• _Study material_:
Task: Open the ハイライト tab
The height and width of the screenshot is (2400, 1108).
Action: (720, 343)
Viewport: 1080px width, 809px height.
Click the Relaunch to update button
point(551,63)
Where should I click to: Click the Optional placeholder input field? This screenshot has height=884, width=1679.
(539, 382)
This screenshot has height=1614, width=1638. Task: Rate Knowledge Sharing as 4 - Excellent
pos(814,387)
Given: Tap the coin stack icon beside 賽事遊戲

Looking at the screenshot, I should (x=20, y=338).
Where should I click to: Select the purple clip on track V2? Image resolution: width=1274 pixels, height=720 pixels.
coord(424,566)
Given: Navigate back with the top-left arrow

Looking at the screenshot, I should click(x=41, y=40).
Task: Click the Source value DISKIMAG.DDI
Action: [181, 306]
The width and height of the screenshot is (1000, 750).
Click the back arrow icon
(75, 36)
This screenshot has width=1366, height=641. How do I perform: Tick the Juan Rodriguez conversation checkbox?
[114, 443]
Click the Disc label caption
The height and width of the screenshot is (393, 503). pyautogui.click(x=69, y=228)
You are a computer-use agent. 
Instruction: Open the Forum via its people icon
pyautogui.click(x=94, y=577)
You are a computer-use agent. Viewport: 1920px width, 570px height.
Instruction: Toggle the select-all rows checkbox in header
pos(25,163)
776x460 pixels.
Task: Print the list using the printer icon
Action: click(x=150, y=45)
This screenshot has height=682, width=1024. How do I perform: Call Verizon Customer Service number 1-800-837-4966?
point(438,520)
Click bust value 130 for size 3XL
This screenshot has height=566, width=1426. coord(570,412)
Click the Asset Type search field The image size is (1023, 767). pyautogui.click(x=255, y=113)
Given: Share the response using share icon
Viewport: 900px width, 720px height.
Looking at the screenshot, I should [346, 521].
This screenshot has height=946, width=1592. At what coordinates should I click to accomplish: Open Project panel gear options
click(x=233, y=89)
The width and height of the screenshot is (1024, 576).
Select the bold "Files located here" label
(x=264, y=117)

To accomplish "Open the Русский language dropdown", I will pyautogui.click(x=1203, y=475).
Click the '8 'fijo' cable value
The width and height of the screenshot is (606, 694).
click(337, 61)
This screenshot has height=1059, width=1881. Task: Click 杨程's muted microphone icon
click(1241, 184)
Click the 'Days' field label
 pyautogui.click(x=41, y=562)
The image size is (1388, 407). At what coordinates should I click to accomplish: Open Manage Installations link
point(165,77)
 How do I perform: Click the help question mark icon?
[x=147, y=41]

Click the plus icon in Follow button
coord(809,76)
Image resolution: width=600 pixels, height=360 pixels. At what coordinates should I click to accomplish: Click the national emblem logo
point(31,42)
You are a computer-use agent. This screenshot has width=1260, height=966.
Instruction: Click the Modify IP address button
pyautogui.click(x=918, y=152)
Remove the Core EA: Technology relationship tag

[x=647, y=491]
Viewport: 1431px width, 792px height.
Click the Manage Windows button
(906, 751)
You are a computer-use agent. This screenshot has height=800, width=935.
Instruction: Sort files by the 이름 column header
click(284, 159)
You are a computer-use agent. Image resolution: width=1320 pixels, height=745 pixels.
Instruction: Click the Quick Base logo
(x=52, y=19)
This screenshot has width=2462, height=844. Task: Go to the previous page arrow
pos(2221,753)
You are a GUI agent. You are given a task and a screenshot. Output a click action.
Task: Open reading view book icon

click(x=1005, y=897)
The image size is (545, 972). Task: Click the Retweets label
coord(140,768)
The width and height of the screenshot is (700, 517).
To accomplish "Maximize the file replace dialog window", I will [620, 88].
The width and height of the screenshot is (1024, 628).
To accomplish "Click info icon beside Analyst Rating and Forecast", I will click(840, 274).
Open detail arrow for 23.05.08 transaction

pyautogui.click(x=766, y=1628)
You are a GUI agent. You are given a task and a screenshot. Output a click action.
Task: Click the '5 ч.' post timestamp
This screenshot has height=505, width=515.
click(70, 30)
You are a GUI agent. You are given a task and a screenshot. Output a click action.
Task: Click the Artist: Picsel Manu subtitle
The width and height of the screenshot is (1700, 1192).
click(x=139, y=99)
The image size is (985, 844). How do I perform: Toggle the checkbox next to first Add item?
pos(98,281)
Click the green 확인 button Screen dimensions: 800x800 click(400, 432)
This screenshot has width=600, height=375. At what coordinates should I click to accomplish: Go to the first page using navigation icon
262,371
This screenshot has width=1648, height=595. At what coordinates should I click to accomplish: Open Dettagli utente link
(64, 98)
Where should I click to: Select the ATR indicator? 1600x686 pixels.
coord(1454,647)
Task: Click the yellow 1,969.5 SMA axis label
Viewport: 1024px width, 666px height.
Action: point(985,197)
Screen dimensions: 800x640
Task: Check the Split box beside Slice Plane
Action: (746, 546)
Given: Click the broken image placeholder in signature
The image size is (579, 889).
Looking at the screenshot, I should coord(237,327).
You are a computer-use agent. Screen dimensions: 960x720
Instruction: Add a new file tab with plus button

• _What is required_:
Please copy out every line of the preceding listing that carries "computer".

• _Result below_:
You are a computer-use agent. 
You are a computer-use agent. Viewport: 1920px width, 570px height.
You are a computer-use agent. This screenshot has width=1260, height=966.
You are a computer-use agent. This screenshot has height=800, width=935.
You are a computer-use agent. Image resolution: width=1320 pixels, height=745 pixels.
You are a computer-use agent. Screen dimensions: 960x720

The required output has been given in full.